Using natural keys that are not globally unique. Charging by order_id works until a customer reorders the same product.
Treating offsets as a durability signal. Offsets only track broker position. Manual rewinds reprocess events without consumer awareness.
Lack of replay detection. Consumers often write to multiple stores (DB plus cache). Deduplicating in the database but not the cache causes eventual inconsistency.

Here is a representative Kotlin consumer:

fun onChargeCreated(event: ChargeCreated) {
    val ledgerId = event.orderId
    if (ledgerRepository.existsById(ledgerId)) return

    ledgerRepository.save(ledgerId, event.amount)
    cache.put(ledgerId, event.amount)
}

This works until the topic replays. The repo guard stops duplicates, but the cache is overwritten, triggering TTL refresh and inconsistent reads. Worse, if the ledger write is part of a batch and a crash happens mid-batch, the consumer might reprocess the first half without realizing the second half succeeded.

Technical Solutions

Quick Patch: External Idempotency Table

Add a table keyed by event ID:

CREATE TABLE charge_dedupe (
  event_id UUID PRIMARY KEY,
  processed_at TIMESTAMPTZ NOT NULL DEFAULT now()
);

Then update the consumer:

fun onChargeCreated(event: ChargeCreated) {
    if (!idempotencyStore.tryInsert(event.id)) return
    ledgerRepository.save(event.id, event.amount)
    cache.put(event.id, event.amount)
}

tryInsert runs INSERT ... ON CONFLICT DO NOTHING. This prevents duplicates but centralizes state in the database, which might bottleneck with high throughput. It also assumes event IDs are unique and present.

Durable Fix: Layered Idempotency with Distributed Cache

Implement a two-layer guard: fast in-memory dedupe plus durable storage.

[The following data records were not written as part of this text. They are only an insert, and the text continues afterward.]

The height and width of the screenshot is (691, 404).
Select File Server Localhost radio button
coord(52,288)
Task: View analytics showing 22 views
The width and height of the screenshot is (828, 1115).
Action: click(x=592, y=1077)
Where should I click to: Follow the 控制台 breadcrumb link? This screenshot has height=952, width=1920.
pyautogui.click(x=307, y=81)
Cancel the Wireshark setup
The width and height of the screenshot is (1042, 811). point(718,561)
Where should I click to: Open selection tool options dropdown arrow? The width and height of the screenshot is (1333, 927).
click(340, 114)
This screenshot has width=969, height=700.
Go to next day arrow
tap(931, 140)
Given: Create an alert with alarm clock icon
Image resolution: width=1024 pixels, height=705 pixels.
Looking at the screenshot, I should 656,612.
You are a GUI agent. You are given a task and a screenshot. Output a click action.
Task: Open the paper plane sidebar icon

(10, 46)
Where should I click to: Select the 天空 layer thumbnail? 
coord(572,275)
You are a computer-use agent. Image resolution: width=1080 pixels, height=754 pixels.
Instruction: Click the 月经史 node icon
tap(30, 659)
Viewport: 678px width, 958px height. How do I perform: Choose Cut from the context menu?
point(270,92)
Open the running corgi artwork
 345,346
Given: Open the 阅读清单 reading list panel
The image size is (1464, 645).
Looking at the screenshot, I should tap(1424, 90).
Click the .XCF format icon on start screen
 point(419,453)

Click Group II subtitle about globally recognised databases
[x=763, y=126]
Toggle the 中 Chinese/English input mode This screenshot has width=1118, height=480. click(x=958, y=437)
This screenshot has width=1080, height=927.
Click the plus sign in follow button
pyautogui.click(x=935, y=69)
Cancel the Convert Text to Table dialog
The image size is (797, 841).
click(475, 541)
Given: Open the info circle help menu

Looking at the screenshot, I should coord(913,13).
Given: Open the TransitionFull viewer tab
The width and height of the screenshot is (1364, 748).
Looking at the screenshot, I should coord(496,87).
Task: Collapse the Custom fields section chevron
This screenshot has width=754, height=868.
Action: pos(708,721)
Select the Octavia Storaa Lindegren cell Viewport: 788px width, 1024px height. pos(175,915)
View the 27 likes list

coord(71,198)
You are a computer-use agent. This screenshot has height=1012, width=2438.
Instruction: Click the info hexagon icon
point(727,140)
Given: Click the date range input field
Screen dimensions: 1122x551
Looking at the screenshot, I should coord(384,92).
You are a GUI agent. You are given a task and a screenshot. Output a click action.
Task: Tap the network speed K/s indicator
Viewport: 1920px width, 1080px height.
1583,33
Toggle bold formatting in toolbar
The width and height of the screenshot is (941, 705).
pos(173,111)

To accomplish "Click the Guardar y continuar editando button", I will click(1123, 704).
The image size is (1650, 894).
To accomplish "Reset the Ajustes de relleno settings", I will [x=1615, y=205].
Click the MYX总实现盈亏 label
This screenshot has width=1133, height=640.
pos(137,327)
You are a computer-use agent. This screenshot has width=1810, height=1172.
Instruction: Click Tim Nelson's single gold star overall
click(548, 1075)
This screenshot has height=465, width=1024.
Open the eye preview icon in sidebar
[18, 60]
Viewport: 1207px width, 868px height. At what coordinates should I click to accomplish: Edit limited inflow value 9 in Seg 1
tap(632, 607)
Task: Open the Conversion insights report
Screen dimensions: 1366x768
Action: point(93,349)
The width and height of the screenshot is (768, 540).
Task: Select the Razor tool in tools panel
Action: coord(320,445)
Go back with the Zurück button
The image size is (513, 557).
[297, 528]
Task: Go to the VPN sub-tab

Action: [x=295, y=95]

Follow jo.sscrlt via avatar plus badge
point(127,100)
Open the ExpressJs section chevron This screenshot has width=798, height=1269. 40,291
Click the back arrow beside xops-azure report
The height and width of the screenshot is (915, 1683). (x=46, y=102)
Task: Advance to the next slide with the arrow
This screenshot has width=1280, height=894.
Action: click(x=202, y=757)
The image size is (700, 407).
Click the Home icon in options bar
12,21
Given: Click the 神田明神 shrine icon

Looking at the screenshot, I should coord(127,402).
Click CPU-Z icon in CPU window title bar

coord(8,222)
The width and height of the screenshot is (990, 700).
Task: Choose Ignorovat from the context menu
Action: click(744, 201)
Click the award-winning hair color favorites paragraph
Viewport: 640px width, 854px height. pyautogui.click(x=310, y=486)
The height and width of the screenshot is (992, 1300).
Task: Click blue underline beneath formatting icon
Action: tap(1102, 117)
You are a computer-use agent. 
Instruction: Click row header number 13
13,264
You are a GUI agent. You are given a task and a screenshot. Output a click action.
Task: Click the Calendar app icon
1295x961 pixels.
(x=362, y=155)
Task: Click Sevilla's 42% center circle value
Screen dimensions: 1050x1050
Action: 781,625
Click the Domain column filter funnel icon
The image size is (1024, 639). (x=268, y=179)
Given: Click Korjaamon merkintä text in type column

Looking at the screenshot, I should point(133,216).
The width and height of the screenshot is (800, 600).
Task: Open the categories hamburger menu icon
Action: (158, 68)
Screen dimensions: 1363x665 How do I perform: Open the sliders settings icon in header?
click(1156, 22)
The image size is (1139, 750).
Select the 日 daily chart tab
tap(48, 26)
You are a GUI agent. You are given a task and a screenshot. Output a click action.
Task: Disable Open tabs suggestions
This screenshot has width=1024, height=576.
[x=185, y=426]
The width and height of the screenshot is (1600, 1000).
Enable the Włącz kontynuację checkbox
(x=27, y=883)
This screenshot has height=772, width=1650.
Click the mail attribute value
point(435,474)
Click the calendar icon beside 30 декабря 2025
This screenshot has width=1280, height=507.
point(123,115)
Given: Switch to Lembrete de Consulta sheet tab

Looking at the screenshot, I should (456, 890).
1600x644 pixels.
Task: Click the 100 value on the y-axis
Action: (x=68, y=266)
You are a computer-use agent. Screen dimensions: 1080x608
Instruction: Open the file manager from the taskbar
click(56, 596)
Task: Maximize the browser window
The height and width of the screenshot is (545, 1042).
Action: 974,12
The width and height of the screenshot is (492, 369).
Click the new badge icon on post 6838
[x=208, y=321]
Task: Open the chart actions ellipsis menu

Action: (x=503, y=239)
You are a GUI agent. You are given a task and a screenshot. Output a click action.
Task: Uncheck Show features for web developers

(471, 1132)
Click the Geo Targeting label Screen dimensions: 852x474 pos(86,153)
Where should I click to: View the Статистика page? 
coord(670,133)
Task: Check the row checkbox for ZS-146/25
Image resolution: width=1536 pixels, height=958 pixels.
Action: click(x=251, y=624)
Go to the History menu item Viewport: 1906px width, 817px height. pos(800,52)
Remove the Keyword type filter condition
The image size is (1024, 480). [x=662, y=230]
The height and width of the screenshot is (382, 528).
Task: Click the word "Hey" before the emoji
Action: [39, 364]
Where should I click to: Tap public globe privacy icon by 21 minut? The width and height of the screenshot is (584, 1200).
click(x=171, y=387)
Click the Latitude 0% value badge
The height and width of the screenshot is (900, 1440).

Go example using Redis and Postgres:

func processCharge(ctx context.Context, evt ChargeCreated) error {
    if seen, _ := redisClient.SetNX(ctx, dedupeKey(evt.ID), 1, 30*time.Minute).Result(); !seen {
        return nil
    }

    tx, err := db.BeginTx(ctx, nil)
    if err != nil {
        return err
    }
    defer tx.Rollback()

    if _, err := tx.ExecContext(ctx,
        `INSERT INTO ledger (id, amount, status) VALUES ($1,$2,'posted') ON CONFLICT DO NOTHING`,
        evt.ID, evt.Amount,
    ); err != nil {
        return err
    }

    if _, err := tx.ExecContext(ctx,
        `INSERT INTO charge_dedupe (event_id) VALUES ($1) ON CONFLICT DO NOTHING`,
        evt.ID,
    ); err != nil {
        return err
    }

    if err := tx.Commit(); err != nil {
        return err
    }

    cache.Set(evt.ID, LedgerEntry{Amount: evt.Amount})
    return nil
}

Redis guards the hot path, the database guarantees durability. If Redis loses the entry, the database still blocks duplicates. Use an expiry on Redis to prevent memory leaks.

Broker-Level Tools

Enable Kafka idempotent producers and transactions if feasible:

enable.idempotence=true
acks=all
transactional.id=ledger-service-tx

Wrap consumer commits in transactions so offsets commit only after the database write succeeds. This ensures replays occur only when the consumer cannot confirm success.

Handling Partial Failures

Wrap side effects in the same transaction or compensate. If you update the ledger and emit a notification, ensure they share the same consistency guard. One approach is to emit outbox events from the same transaction and let a worker dispatch them.

Observability Hooks

Track dedupe hit rates and replay attempts. Emit metrics like charge_dedupe.hit and alert when it spikes. Spikes indicate either a replay or a bug in your producer. Keep logs short but informative: log.With("event_id", evt.ID).Warn("duplicate charge ignored").

Alprina Integration

Set up Alprina policies to flag consumers that write to multiple stores without referencing the idempotency helper. Scan for cache.put without preceding idempotencyStore.tryInsert.

Testing & Verification

Write property tests that simulate duplicates. In Go:

func TestProcessChargeIdempotent(t *testing.T) {
    evt := ChargeCreated{ID: uuid.New(), Amount: 500}
    require.NoError(t, processCharge(ctx, evt))
    require.NoError(t, processCharge(ctx, evt))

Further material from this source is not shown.